Quando i sindaci rivestano anche la carica di revisori, deve escludersi la commistione fra gli obblighi e i regimi anche prescrizionali che regolano ciascuno dei due compiti, i quali sono invece disciplinati in modo diverso e da disposizioni normative distinte e specifiche. La netta distinzione di disciplina tra revisori e sindaci, che vale per compiti, requisiti e responsabilità, vale anche per il regime prescrizionale, chiaramente diverso. Quanto alla prescrizione dell’azione di responsabilità nei confronti del revisore, in particolare, ai sensi dell’art. 15 del d. lgs. 27 gennaio 2010, n. 39 “l’azione di risarcimento nei confronti dei responsabili ai sensi del presente articolo si prescrive nel termine di cinque anni dalla data della relazione di revisione sul bilancio d’esercizio o consolidato emessa al termine dell’attività di revisione cui si riferisce l’azione di risarcimento”. Tale speciale regime di decorrenza della prescrizione si applica naturalmente solo per le annate relativamente alle quali i revisori sono giunti a chiudere il periodo con relazione; ma certamente non opera riguardo a quelle negligenze relative ai compiti di verifica, nel corso dell’esercizio, della regolare tenuta della contabilità sociale e della corretta rilevazione dei fatti di gestione nelle scritture contabili (art 14, lett. b), d. lgs. 27 gennaio 2010, n. 39) commesse in periodi che non si sono conclusi con relazione.

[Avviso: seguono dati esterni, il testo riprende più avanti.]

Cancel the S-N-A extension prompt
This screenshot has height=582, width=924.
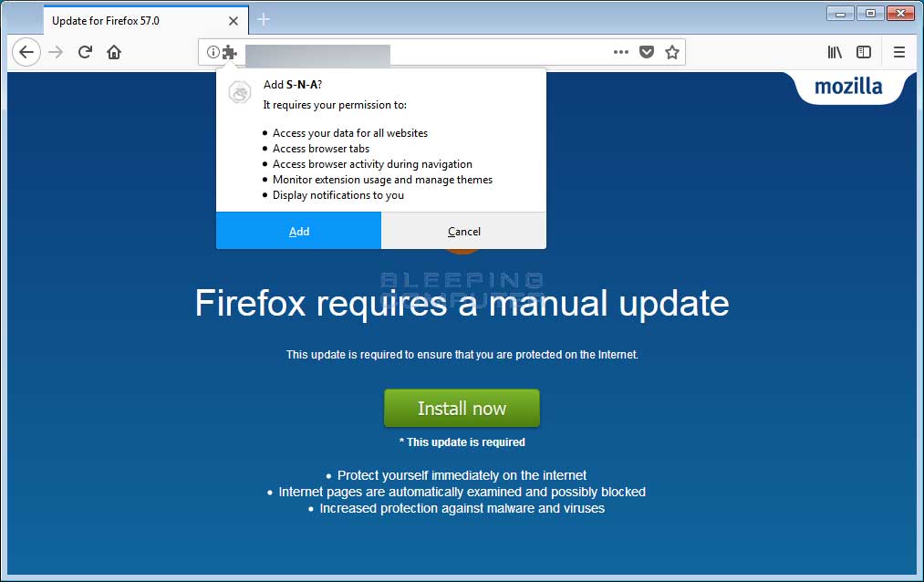[463, 231]
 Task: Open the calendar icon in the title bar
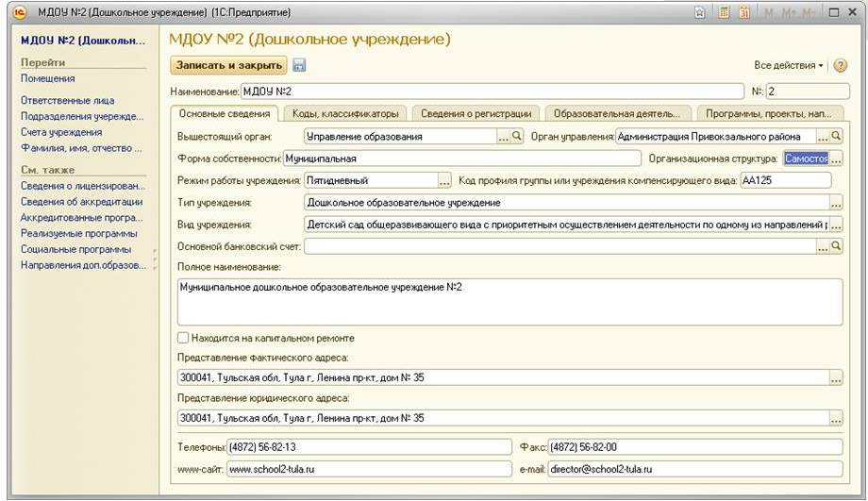point(744,13)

La banca risponde quale corresponsabile dell’illecito dell’amministratore che storni a sé sostanze sociali – condotta concretamente atto in conflitto di interessi – in base ai principi generali della responsabilità civile, sia sotto il profilo aquiliano, per lesione del credito, sia sotto quello contrattuale, dovendo la banca rifiutare di dare corso all’operazione a fronte di condotte ictu oculi anomale, che siano palesemente contrarie all’interesse del correntista. Ai fini di tale valutazione, è possibile fare ricorso, nella normativa antiriciclaggio, ai criteri di anomalia previsti nel provvedimento di Banca d’Italia del 24 agosto 2010; ed invero, seppure la disciplina antiriciclaggio non sia dettata a beneficio del correntista, l’esistenza di tale disciplina rileva in quanto impone comunque che la banca si doti di strumenti di rilevazione delle operazioni anomale.
Nell’ambito di un contratto di assicurazione della responsabilità civile professionale è valida la clausola mediante la quale viene limitata l’operatività della copertura alla sola quota di danno direttamente e personalmente imputabile all’assicurato, con esclusione di quella parte di responsabilità che possa derivare da un vincolo di solidarietà.

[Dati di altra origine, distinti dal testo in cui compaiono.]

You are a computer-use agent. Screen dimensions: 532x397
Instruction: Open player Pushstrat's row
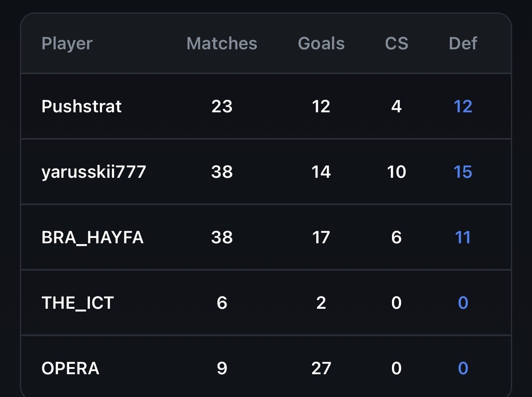click(82, 107)
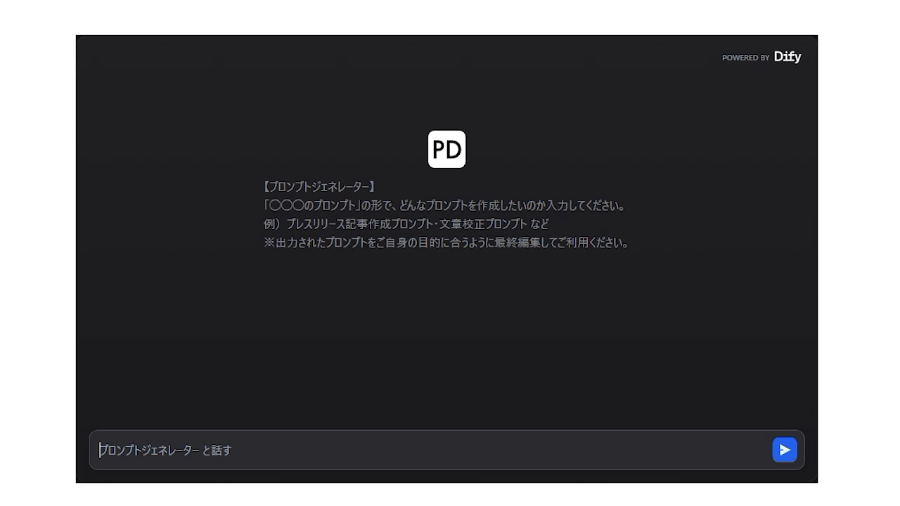
Task: Click empty space in the chat input's middle
Action: (500, 450)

Ciò che mina il contraddittorio processuale e rende indispensabile l’intervento di nomina di un curatore speciale da parte del giudice ex art. 78 c.p.c. è un conflitto attinente all’interesse difensivo del rappresentante, che sia parte nel processo, rispetto alla parte rappresentata, che sia parte nel medesimo processo. Quando il rappresentante non sia litisconsorte, il giudice deve impiegare, nella valutazione della sussistenza del conflitto, la massima cautela, dal momento che la nomina di un curatore speciale quale rappresentante processuale di un ente (specie nel caso di una società) lo consegna alla difesa curata da soggetto estraneo; soggetto che, qui si può esplicitare, si fonda su una conoscenza dei fatti sociali necessariamente meno approfondita rispetto a quella dell’organo gestorio.